■ Obiettivo ■
Riscrivi l'elenco sostituendo "Screen dimensions" con "Screen size" e lasciando invariato tutto il resto.

■ Dati da usare ■
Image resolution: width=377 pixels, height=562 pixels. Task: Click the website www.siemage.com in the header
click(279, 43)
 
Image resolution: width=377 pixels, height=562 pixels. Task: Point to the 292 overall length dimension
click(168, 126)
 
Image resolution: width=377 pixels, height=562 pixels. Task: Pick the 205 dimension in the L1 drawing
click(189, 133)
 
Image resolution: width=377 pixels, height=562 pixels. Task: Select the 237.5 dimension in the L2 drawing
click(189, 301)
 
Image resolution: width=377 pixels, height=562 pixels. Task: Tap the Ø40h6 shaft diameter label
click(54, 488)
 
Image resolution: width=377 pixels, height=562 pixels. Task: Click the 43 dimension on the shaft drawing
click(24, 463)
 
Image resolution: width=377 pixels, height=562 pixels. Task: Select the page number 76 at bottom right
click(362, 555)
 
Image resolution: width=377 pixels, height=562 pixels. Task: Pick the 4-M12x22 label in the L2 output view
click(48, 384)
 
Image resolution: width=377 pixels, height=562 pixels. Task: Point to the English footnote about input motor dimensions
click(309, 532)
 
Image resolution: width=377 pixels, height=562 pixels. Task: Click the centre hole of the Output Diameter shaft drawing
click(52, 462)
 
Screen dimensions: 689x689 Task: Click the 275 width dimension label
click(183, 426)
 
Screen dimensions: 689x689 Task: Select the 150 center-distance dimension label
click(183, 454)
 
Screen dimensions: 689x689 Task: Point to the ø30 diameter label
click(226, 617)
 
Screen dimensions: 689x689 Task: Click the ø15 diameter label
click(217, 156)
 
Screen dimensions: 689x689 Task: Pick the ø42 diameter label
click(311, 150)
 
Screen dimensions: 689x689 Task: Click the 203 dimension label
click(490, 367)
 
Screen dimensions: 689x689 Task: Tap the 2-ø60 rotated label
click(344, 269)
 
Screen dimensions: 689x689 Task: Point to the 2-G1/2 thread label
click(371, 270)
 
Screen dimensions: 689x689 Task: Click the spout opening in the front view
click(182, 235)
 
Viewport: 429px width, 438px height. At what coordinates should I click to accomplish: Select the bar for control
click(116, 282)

■ Soluzione esercizio ■
Image resolution: width=377 pixels, height=562 pixels. Task: Click the website www.siemage.com in the header
click(279, 43)
 
Image resolution: width=377 pixels, height=562 pixels. Task: Point to the 292 overall length dimension
click(168, 126)
 
Image resolution: width=377 pixels, height=562 pixels. Task: Pick the 205 dimension in the L1 drawing
click(189, 133)
 
Image resolution: width=377 pixels, height=562 pixels. Task: Select the 237.5 dimension in the L2 drawing
click(189, 301)
 
Image resolution: width=377 pixels, height=562 pixels. Task: Tap the Ø40h6 shaft diameter label
click(54, 488)
 
Image resolution: width=377 pixels, height=562 pixels. Task: Click the 43 dimension on the shaft drawing
click(24, 463)
 
Image resolution: width=377 pixels, height=562 pixels. Task: Select the page number 76 at bottom right
click(362, 555)
 
Image resolution: width=377 pixels, height=562 pixels. Task: Pick the 4-M12x22 label in the L2 output view
click(48, 384)
 
Image resolution: width=377 pixels, height=562 pixels. Task: Point to the English footnote about input motor dimensions
click(309, 532)
 
Image resolution: width=377 pixels, height=562 pixels. Task: Click the centre hole of the Output Diameter shaft drawing
click(52, 462)
 
Screen size: 689x689 Task: Click the 275 width dimension label
click(183, 426)
 
Screen size: 689x689 Task: Select the 150 center-distance dimension label
click(183, 454)
 
Screen size: 689x689 Task: Point to the ø30 diameter label
click(226, 617)
 
Screen size: 689x689 Task: Click the ø15 diameter label
click(217, 156)
 
Screen size: 689x689 Task: Pick the ø42 diameter label
click(311, 150)
 
Screen size: 689x689 Task: Click the 203 dimension label
click(490, 367)
 
Screen size: 689x689 Task: Tap the 2-ø60 rotated label
click(344, 269)
 
Screen size: 689x689 Task: Point to the 2-G1/2 thread label
click(371, 270)
 
Screen size: 689x689 Task: Click the spout opening in the front view
click(182, 235)
 
Viewport: 429px width, 438px height. At what coordinates should I click to accomplish: Select the bar for control
click(116, 282)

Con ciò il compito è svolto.